Joan Lowery Nixon

Writer

  • Born: February 3, 1927
  • Birthplace: Los Angeles, California
  • Died: June 28, 2003
  • Place of death: Houston, Texas

Biography

Joan Lowery Nixon was born in Los Angeles, California, on February 3, 1927. Her first publication came at age ten when her poem “Springtime” appeared in a children’s magazine, and she sold a story to Redbook and an article to Ford Times when she was seventeen. Her favorite radio show when she was growing up was I Love a Mystery, and she considered Jo March, one of the characters from Louisa May Alcott’s book Little Women, to be her role model. Nixon attended Hollywood High School, graduated with a journalism degree from the University of Southern California, and earned her teaching certification from night school. While at college, she wrote articles for magazines, including Women’s Day and Parents.

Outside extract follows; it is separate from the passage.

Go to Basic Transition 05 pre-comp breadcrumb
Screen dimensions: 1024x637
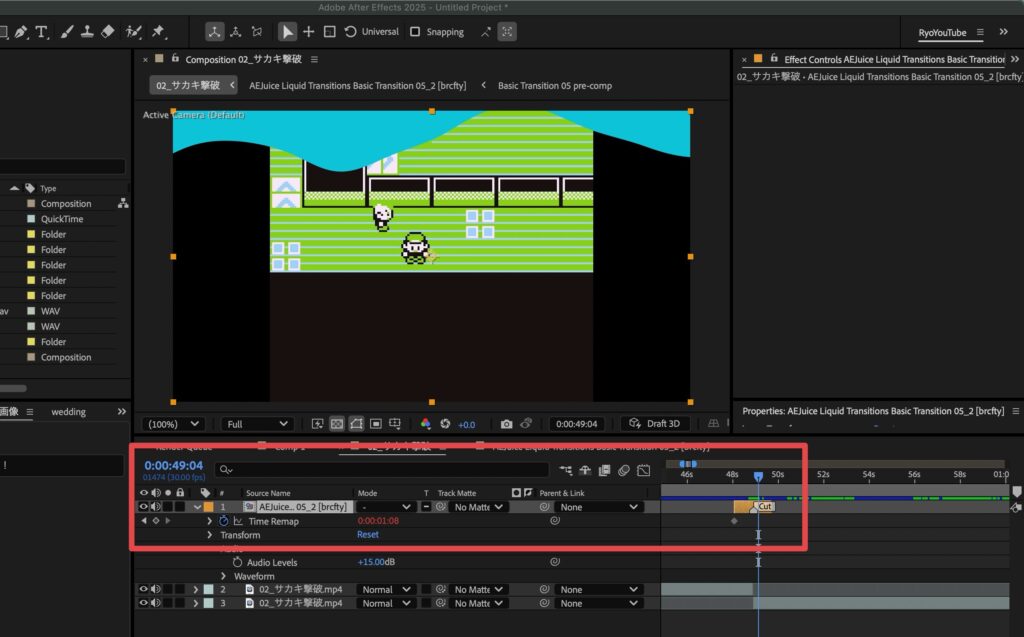point(554,86)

Nixon taught kindergarten and first grade after she graduated from college. She married geologist Herschel Nixon in 1949, and they moved to Corpus Christi, Texas. They had four children, Joe, Eileen, Kathleen, and Maureen, and coauthored several children’s books on geology. Nixon was writing articles for periodicals such as Teen Magazine and Scholastic when her first novel, The Mystery of Hurricane Castle, was published in 1964. The book, which featured two of her daughters as main characters, was rejected by twelve publishers before it finally sold. She became a full-time writer in 1964 and was president of the Mystery Writers of American in 1997.

Nixon received the Edgar Allan Poe Best Young Adult Mystery Award for The Kidnapping of Christina Lattimore (1979), The Séance (1980), The Name of the Game was Murder (1993), and The Other Side of Dark (1986). The latter book and The Stalker (1985) also won the California Young Reader Medal. Her Orphan Train series won two Golden Spur Awards from the Western Writers of America. The books are based on an actual 1854 project to send homeless children from Eastern cities to the Western states by train.

Nixon died on July 5, 2003, in Houston, Texas, of complications from pancreatic cancer. More than eighty of her manuscripts are housed in the Children’s Literature Research Collection at the University of Minnesota. In her honor, the Mystery Writers of America established a short story competition for students from grades two through ten.